"""

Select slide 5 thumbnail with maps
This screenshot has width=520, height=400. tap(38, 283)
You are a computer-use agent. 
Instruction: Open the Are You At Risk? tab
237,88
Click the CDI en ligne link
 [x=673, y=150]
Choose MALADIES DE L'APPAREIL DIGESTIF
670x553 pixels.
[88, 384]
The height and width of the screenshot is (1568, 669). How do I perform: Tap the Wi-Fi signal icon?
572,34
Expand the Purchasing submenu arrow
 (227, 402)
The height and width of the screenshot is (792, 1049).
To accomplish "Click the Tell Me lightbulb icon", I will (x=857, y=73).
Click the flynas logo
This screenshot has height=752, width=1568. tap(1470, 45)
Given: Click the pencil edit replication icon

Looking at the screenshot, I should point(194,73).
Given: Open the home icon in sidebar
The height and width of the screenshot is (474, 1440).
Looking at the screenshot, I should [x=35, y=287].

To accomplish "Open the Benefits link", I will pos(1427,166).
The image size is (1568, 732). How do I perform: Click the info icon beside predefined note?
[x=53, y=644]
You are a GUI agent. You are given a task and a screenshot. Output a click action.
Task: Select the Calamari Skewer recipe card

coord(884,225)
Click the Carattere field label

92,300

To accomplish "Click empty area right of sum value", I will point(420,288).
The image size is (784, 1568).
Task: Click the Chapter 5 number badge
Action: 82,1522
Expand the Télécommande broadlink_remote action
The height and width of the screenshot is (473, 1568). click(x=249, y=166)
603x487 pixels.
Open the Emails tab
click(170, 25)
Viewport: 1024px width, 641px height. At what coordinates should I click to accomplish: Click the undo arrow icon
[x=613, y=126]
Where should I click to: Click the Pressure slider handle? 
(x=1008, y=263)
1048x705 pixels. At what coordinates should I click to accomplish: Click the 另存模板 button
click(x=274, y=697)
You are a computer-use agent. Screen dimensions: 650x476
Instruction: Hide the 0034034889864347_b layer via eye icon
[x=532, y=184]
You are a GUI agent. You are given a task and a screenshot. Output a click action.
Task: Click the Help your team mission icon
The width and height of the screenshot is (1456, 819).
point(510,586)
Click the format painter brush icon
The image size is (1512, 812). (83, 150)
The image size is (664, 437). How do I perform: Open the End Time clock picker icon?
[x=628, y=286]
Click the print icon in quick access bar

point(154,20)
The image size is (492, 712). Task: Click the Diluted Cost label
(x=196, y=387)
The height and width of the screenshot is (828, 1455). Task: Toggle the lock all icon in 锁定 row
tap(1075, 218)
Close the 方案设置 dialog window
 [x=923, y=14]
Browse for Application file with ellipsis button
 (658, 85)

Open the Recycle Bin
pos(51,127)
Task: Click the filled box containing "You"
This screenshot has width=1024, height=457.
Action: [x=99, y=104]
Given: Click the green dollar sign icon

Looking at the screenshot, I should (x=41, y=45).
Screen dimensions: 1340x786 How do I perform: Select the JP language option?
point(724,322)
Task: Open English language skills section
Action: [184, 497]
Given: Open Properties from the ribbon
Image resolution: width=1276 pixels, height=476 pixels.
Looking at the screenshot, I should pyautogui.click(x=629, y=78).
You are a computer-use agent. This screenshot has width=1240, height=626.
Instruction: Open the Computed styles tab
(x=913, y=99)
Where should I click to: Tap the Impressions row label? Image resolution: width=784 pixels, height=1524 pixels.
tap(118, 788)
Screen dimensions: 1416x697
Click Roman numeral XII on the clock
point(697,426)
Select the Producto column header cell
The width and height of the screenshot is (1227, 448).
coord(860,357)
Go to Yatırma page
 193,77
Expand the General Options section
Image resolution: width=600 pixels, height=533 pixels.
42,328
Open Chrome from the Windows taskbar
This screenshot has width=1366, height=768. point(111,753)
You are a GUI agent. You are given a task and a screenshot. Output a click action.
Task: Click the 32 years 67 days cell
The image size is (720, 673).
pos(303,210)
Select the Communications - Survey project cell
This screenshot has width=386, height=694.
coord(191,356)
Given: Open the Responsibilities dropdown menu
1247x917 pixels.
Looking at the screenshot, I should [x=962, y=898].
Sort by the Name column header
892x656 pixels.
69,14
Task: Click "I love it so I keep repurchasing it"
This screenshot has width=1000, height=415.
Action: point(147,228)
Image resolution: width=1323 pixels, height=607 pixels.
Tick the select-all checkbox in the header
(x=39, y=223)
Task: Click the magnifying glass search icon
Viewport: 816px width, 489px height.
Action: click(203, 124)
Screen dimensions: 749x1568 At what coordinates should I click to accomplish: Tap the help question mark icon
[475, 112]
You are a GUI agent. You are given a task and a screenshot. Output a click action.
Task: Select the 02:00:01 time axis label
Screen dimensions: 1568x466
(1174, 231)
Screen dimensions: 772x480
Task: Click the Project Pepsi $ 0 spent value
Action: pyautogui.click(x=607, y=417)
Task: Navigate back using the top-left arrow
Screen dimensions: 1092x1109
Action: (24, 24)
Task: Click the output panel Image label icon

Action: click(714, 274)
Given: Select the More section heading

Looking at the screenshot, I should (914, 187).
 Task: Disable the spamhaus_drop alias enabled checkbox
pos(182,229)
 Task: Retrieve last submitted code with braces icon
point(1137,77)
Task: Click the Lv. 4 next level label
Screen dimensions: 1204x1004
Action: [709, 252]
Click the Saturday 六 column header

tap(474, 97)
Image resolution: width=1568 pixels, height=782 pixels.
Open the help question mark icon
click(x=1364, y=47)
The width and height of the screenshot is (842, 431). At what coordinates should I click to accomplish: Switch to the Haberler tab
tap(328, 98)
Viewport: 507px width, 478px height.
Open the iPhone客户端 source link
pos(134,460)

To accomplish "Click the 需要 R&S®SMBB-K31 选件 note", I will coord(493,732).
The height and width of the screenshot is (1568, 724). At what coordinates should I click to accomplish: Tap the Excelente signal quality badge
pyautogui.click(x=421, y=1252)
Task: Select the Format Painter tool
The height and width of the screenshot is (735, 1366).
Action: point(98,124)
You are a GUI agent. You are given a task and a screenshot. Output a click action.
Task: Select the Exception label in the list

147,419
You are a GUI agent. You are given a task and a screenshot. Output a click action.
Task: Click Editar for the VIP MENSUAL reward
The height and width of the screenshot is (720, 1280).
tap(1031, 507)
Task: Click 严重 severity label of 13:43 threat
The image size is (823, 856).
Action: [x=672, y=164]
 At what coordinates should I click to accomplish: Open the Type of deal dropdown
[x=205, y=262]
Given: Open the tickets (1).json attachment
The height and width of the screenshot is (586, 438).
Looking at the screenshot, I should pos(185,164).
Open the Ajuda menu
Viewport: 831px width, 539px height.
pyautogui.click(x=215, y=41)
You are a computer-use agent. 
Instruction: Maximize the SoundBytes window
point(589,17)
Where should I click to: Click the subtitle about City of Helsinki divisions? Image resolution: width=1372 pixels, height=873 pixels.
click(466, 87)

"""

▶ _WHAT TO PRODUCE_
Across the material above, how many lines contain the string "computer"? The reply should be that number alone.

▶ _TASK OUTPUT_
4